:: Dataset

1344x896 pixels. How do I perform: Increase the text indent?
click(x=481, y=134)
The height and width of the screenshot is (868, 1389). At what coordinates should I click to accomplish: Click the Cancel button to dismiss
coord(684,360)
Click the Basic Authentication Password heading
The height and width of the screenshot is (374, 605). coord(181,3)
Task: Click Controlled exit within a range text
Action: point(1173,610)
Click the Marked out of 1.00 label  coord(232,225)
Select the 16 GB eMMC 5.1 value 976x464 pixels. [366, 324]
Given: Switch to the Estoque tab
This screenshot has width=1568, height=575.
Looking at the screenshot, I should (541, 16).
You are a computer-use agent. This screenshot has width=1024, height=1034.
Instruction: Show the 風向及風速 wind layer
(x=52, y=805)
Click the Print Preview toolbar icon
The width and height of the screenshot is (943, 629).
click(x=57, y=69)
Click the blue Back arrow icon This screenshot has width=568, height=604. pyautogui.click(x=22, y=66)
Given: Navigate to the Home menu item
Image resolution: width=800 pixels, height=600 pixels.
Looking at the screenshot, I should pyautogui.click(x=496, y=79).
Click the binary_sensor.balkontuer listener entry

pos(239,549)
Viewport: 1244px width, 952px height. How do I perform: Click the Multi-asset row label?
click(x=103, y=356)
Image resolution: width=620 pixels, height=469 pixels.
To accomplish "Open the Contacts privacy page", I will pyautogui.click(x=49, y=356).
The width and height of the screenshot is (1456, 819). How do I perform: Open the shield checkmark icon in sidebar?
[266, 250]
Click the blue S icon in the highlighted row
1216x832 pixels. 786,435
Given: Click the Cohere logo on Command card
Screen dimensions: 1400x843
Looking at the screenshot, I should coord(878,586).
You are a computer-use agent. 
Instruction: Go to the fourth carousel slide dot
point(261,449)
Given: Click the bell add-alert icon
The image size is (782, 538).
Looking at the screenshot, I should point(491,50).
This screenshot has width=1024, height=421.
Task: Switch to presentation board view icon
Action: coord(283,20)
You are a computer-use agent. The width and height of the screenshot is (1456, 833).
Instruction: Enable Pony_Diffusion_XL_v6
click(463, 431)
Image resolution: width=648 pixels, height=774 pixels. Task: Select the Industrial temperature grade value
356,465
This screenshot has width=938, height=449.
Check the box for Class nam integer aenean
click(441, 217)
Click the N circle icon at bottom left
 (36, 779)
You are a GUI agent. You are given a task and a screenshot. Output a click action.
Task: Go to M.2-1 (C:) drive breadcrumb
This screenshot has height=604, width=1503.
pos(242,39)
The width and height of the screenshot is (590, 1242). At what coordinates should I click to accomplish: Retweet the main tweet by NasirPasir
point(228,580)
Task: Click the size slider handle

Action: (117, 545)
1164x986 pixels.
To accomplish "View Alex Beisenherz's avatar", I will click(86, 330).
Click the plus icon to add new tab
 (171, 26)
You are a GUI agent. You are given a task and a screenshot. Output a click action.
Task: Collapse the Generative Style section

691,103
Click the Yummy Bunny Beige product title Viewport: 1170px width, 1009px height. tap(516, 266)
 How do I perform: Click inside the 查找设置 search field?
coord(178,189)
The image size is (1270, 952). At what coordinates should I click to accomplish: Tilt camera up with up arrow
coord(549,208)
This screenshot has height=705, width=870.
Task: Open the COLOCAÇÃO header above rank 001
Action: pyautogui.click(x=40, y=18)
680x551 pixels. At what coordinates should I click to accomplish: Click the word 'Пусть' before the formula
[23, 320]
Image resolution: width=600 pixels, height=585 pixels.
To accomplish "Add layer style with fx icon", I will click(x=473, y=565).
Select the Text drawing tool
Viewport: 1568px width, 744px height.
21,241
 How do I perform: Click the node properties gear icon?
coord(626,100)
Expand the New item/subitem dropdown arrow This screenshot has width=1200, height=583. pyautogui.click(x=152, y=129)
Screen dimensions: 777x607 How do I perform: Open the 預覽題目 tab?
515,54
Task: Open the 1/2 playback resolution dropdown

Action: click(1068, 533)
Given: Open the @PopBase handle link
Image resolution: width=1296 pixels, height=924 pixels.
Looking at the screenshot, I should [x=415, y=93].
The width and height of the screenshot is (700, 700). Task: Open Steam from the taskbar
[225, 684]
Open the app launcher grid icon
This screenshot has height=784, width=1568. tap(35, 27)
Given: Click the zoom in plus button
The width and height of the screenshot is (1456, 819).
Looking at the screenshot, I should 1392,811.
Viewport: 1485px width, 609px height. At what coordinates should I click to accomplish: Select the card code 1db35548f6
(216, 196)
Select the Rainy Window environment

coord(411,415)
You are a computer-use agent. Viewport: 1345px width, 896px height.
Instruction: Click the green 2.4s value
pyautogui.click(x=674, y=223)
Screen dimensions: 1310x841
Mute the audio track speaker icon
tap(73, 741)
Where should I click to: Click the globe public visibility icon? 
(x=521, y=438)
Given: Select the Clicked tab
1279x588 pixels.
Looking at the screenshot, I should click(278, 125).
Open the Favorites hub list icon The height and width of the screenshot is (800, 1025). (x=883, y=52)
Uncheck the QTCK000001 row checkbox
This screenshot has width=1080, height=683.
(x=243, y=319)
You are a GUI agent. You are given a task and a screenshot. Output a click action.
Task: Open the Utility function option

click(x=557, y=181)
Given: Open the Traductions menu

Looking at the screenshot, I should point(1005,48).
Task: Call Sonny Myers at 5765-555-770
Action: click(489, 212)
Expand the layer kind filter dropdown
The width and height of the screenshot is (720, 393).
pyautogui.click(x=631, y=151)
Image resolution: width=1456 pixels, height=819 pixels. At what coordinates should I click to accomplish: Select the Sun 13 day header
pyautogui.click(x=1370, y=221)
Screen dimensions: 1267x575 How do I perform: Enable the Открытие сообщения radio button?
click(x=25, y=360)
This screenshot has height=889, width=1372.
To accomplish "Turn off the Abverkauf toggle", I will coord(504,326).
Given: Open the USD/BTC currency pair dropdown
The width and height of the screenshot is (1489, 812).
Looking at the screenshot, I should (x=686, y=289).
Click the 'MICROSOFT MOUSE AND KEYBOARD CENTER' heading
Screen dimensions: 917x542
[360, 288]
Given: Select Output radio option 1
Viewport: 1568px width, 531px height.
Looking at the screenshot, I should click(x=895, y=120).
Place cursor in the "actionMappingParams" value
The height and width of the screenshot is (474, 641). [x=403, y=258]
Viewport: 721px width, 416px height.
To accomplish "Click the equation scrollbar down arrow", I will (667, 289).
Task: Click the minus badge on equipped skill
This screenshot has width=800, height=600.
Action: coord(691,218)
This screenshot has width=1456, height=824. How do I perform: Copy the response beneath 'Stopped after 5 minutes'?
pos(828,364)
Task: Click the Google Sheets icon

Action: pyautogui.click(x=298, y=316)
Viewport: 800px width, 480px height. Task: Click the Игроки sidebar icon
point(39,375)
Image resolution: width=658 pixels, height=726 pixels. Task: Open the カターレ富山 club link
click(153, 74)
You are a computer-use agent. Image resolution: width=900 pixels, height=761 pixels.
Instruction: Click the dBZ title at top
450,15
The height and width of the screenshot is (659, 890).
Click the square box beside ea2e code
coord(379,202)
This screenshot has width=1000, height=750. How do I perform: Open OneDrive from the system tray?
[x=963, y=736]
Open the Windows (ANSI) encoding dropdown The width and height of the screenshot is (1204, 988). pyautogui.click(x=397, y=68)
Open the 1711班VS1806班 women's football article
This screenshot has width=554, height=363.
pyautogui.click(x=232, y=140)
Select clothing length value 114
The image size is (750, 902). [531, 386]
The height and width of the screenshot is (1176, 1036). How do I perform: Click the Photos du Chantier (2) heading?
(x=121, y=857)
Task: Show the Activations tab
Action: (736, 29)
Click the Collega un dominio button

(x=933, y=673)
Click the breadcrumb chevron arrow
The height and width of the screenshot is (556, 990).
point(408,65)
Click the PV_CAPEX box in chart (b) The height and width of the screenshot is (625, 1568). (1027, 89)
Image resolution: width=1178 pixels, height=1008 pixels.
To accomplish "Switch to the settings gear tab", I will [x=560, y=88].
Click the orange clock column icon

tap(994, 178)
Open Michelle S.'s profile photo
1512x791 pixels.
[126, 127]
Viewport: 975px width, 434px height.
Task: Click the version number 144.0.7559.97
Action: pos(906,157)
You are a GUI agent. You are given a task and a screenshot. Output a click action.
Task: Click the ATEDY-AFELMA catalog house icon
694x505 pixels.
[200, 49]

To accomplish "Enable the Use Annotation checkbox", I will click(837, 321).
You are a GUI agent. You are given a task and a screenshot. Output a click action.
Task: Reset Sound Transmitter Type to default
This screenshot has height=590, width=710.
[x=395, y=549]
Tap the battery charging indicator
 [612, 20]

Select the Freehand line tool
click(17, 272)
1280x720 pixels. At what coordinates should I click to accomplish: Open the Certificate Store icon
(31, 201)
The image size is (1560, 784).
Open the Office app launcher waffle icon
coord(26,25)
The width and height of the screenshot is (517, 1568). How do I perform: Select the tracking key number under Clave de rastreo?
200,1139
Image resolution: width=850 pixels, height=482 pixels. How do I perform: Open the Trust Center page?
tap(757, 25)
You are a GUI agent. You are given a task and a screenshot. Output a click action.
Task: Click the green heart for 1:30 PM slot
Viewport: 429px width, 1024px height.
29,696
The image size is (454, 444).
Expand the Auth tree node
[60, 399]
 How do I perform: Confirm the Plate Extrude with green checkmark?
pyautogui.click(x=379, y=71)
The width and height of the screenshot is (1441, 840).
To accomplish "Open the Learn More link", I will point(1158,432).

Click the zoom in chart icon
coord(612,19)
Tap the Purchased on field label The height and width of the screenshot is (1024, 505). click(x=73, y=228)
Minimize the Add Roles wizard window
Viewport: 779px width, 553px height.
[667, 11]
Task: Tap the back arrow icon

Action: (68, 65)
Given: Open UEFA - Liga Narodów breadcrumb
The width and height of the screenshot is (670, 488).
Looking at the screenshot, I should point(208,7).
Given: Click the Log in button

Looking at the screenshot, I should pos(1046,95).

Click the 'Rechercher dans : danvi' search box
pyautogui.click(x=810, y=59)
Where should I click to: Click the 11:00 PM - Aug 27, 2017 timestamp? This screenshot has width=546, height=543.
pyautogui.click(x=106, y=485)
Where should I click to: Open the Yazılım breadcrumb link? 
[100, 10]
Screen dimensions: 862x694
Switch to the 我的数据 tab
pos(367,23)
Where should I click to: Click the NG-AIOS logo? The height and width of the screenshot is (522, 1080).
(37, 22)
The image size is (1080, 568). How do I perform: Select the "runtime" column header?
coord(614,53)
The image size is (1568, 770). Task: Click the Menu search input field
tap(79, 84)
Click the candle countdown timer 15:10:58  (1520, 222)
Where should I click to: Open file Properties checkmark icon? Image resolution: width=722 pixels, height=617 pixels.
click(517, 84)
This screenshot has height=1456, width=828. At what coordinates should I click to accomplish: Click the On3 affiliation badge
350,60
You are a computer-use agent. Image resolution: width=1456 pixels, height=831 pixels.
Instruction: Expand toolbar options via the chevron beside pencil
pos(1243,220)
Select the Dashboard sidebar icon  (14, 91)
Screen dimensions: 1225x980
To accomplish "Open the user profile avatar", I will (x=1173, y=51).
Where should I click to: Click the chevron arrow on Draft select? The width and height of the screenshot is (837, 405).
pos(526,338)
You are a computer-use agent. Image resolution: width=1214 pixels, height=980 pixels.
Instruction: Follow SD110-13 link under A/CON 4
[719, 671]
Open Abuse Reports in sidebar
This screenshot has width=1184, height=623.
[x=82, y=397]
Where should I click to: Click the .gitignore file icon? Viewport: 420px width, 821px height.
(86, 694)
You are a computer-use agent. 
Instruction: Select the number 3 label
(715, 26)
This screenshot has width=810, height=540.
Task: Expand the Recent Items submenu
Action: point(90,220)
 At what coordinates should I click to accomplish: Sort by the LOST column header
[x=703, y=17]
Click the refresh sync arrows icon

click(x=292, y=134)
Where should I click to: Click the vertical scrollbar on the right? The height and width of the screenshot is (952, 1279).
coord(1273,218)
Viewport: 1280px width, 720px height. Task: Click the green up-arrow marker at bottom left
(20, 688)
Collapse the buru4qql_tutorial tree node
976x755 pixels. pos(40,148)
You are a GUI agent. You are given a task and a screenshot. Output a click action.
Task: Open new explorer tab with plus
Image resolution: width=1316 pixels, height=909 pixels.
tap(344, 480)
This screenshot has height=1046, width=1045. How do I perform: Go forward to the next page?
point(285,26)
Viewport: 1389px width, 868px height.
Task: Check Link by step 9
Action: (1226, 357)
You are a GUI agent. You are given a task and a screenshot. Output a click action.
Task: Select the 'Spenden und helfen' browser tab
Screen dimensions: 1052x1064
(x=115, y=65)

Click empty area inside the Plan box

::::

■ Task requirements
Repeat the material from the line containing "How do I perform: Confirm" up to and including the line containing "coord(612,19)", keeping every line word for word.

■ Output for this exercise
 How do I perform: Confirm the Plate Extrude with green checkmark?
pyautogui.click(x=379, y=71)
The width and height of the screenshot is (1441, 840).
To accomplish "Open the Learn More link", I will point(1158,432).

Click the zoom in chart icon
coord(612,19)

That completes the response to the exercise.